序章
漆黒の空の下、はらはら舞う六花に抱かれて眠りにつく。
それはひどく幸福な記憶だった。
闇夜を真白の雪と頼りない月がぼんやりと照らしている。
大木に背を預けた青年は緩慢な動作で辺りを見回すと安心した様に息を吐いた。
酷く疲れた気がする。いや、実際に随分と無理をした。
その証拠にもう指一本動かせそうにない。
それなのに朦朧とした意識の中で見た、まだ幼い主の悲痛な表情と叫びが頭から消えずに響いている。
青年は柔らかい真白に抱かれながら小さく笑った。
願いは。
祈りは。
望みは。
尽きることなどないけれど。
それでもとても幸福だった。
大好きな人を失って泣いた春も、大切な人を見つけた夏も、愛しい人たちに囲まれて過ごした秋も、唯一無二の存在をこの手で守ることができた冬も掛け替えのない宝物で、幸せな時間だった。
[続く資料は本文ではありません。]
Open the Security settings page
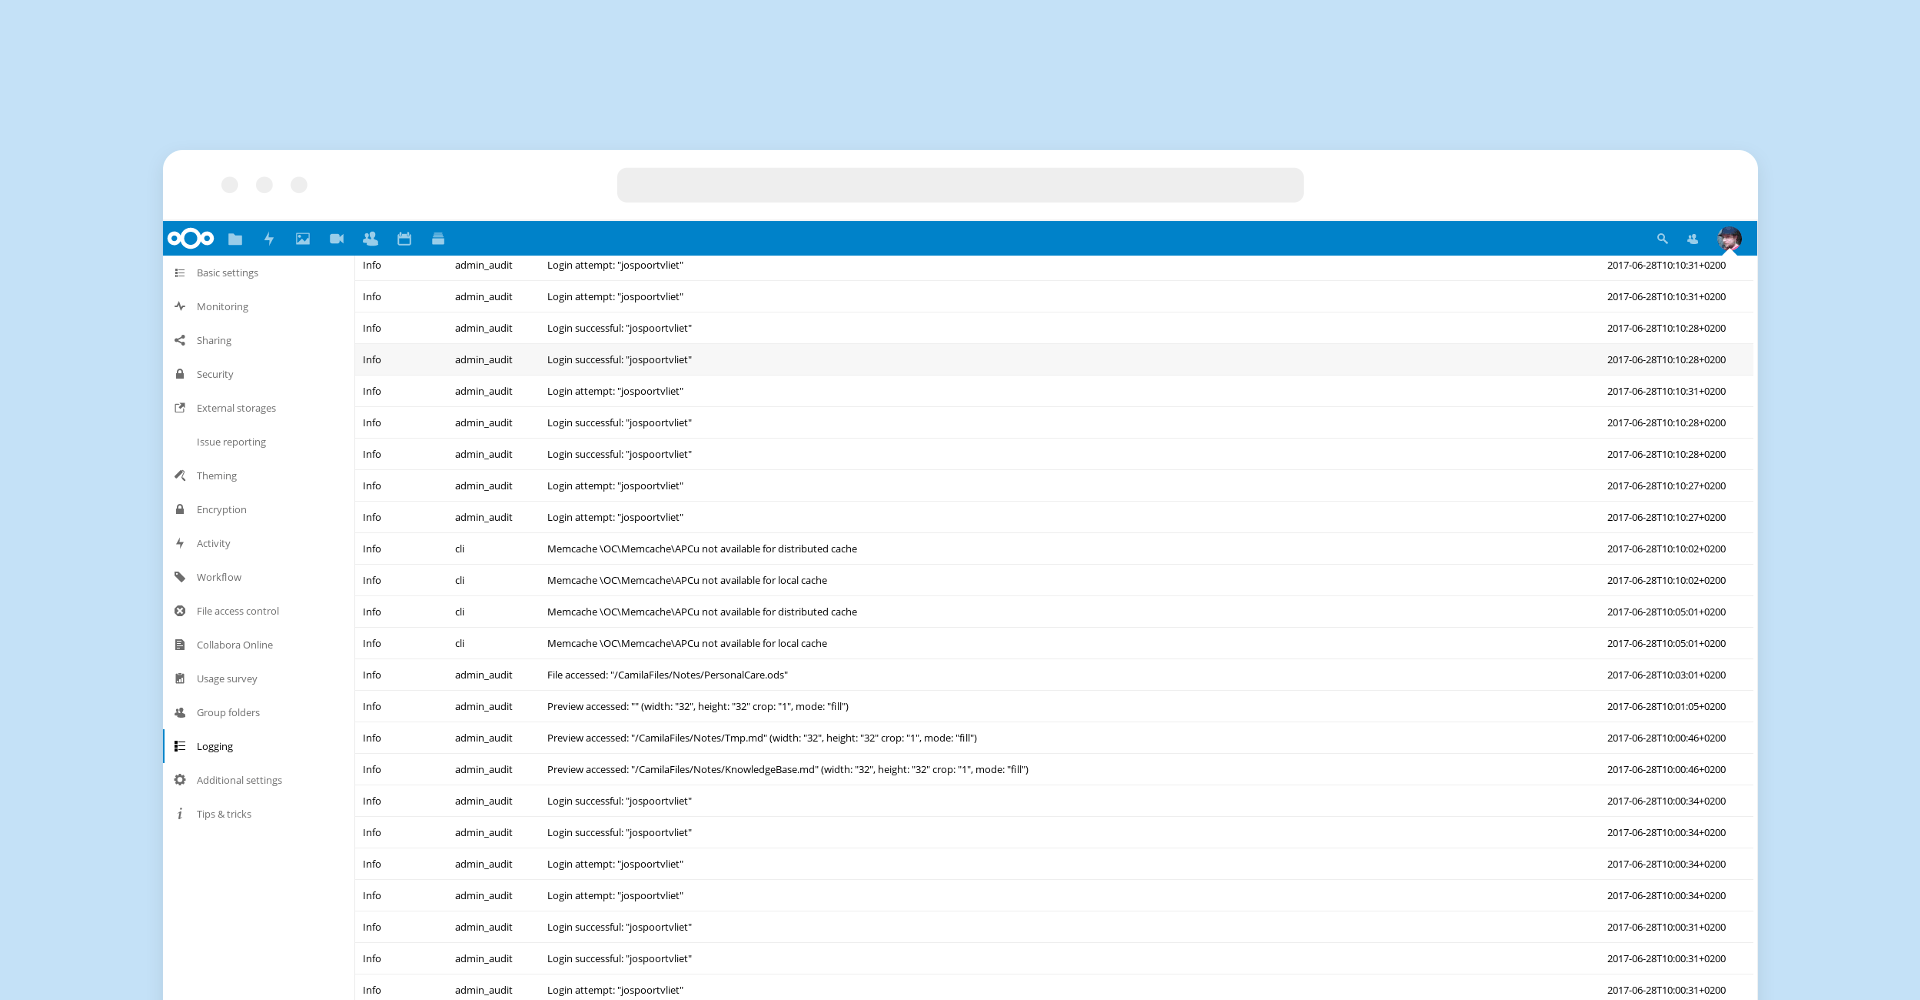 [214, 375]
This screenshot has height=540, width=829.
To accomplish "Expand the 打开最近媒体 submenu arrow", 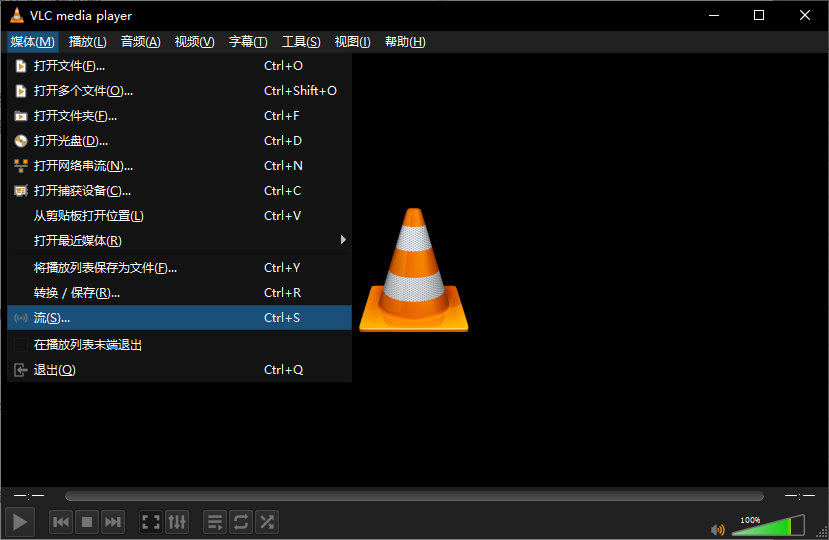I will coord(343,240).
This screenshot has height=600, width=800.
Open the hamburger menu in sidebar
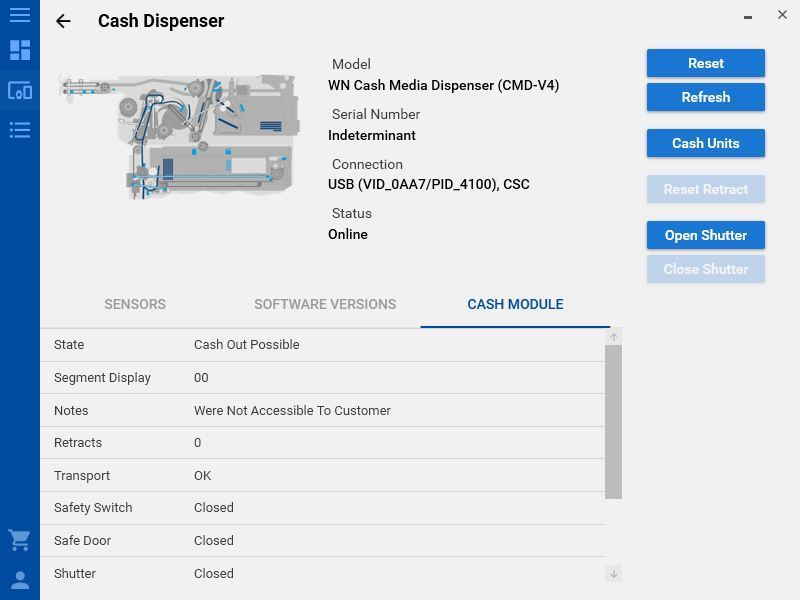click(x=20, y=15)
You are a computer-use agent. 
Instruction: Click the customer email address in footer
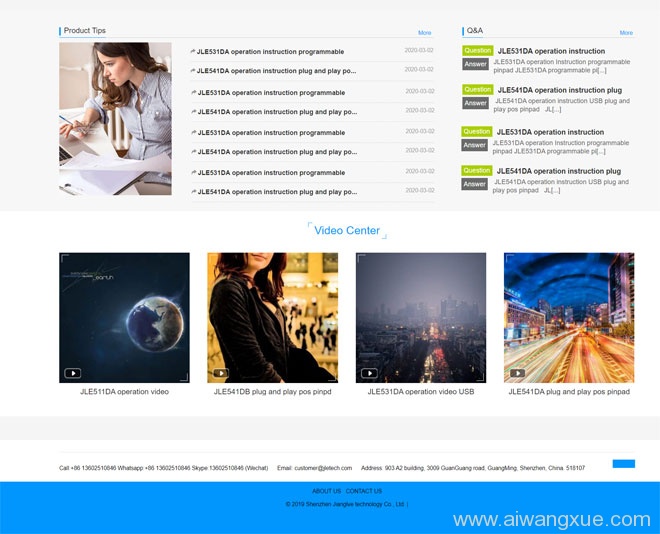(323, 468)

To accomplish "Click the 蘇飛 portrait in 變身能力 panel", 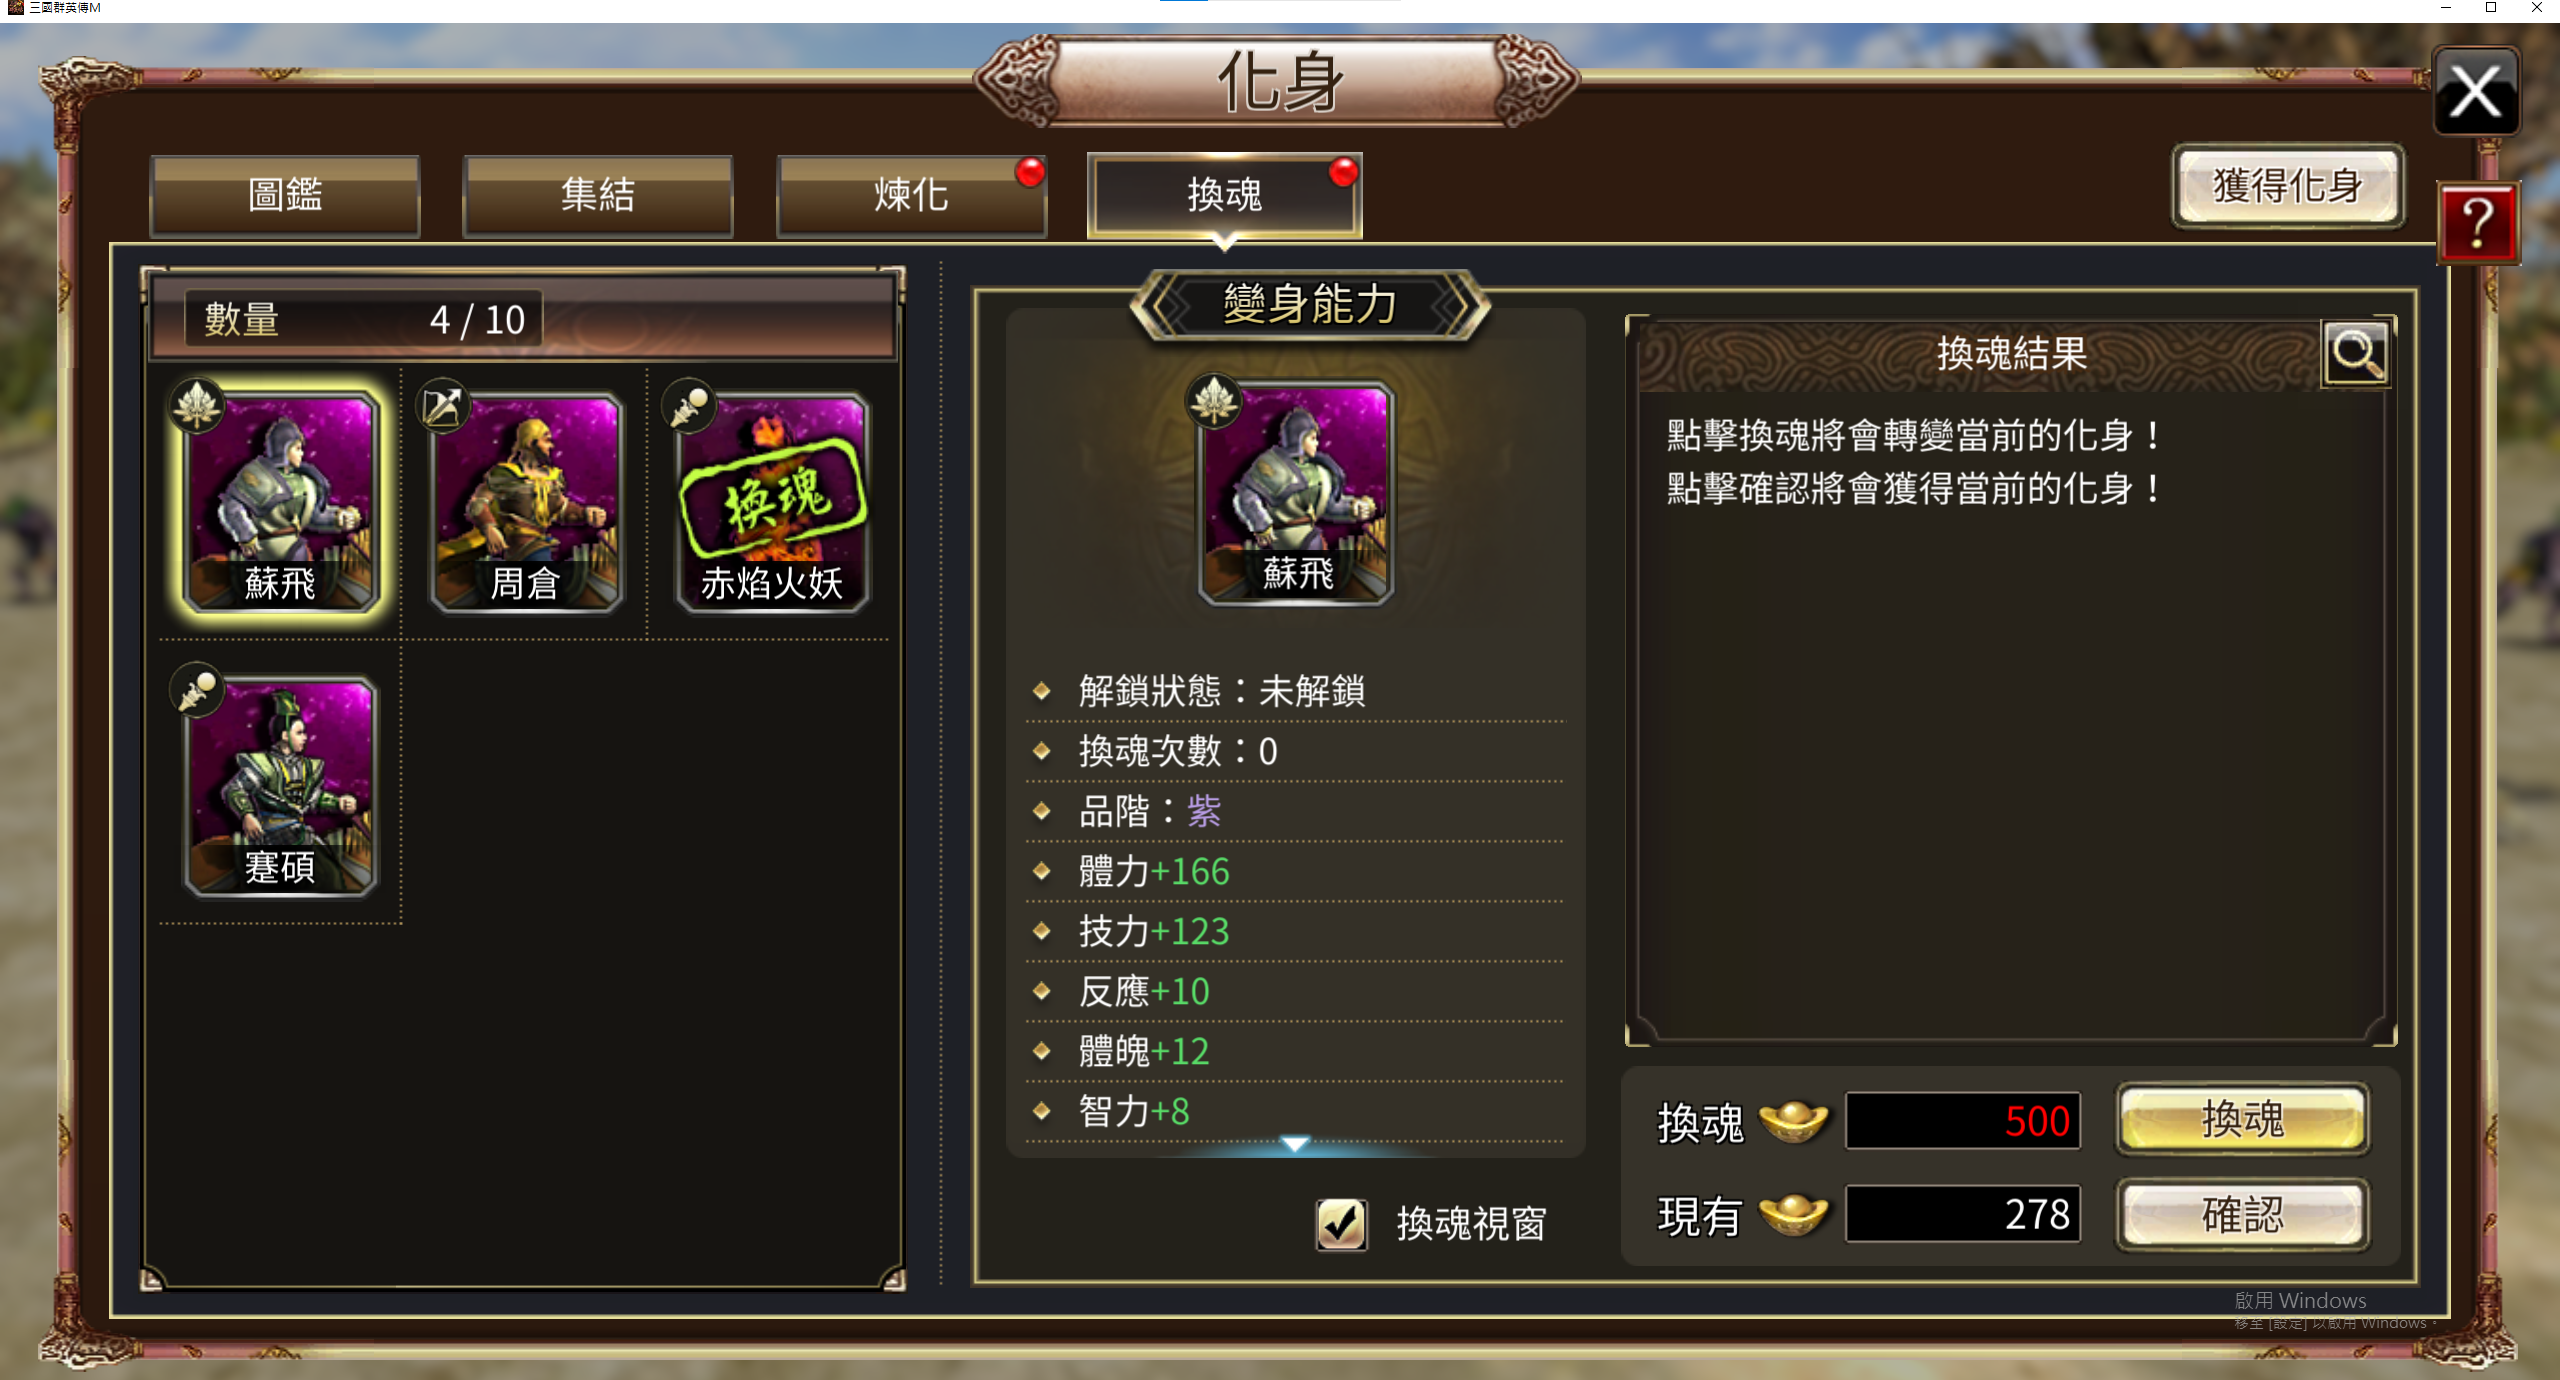I will point(1297,493).
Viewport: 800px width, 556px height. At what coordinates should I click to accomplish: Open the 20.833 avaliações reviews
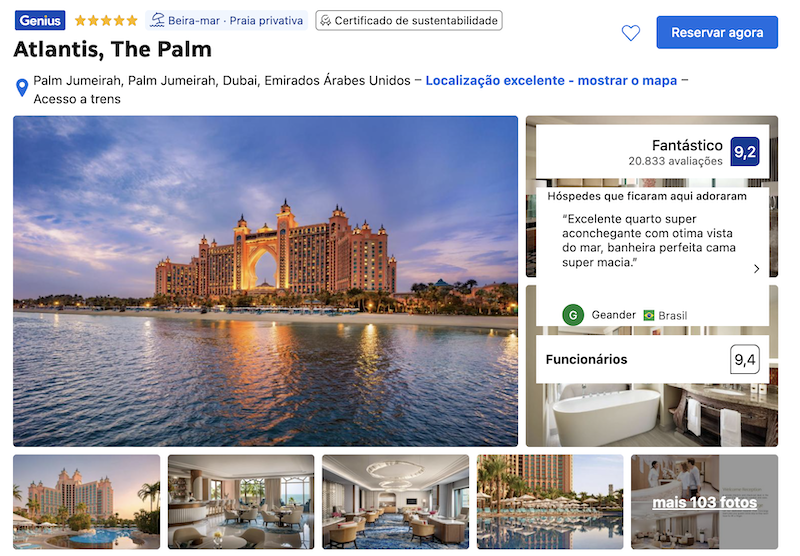675,161

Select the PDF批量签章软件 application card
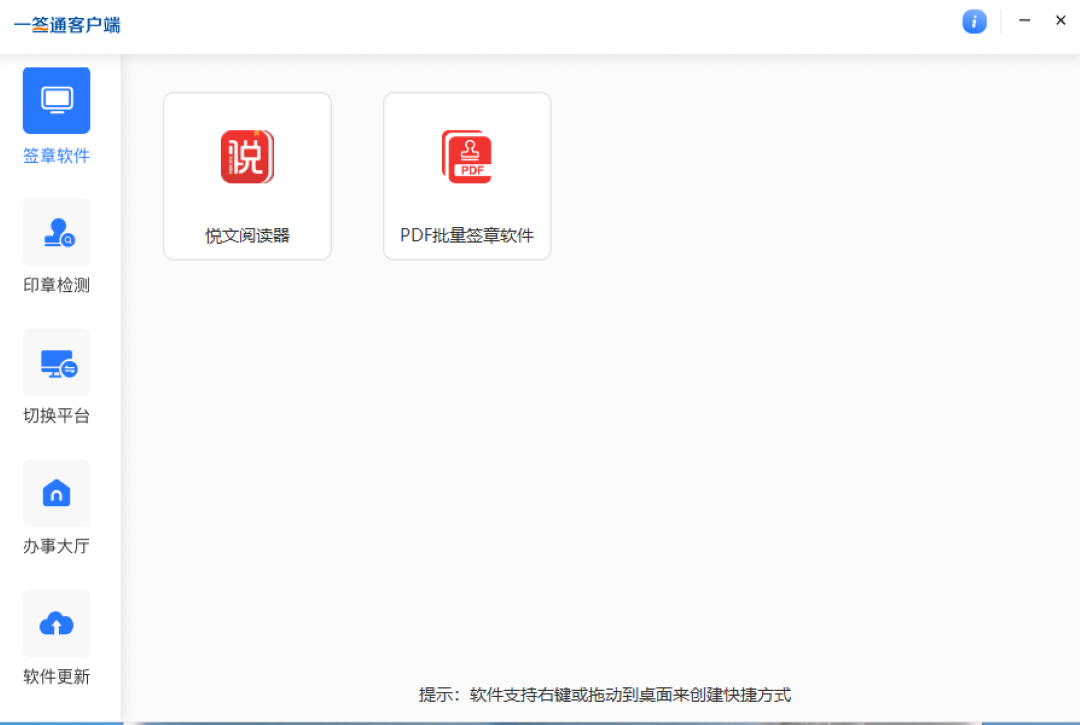(x=466, y=175)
与えられた時間は他人に比べて短かったのかもしれない。
それでも走って、走って、わき目も振らずに走り抜いて、誰よりも生きた。
たった一人の為に、自分の全てを懸けて走り抜いた。
それはとても幸せなことだから、満足しなくてはいけない。
自分の価値を、どれだけ愛されているかを知っているのに、自分がいなくなることで問題が生じることだって分かっているのに捨てられなかった願いだから。
――――あの存在を守れるのならば私は喜んで命を差し出そう。
あの方が生きていてくれるのならばそれだけで私は幸せだと笑えるから。
自分勝手で傲慢な願いなのかもしれない。だけど――――。
どうか、泣かないで。
どうか、諦めないで。
どうか、どうか――――――……。
神様、お願いです。
私に訪れるはずだった幸福を全部、あの方に。
次第に遠のいていく自分を呼ぶ悲痛な声を聞きながら青年は静かに目を閉じた。
その顔はとても穏やかで見ている者が言葉を失うほどに幸福そうだった。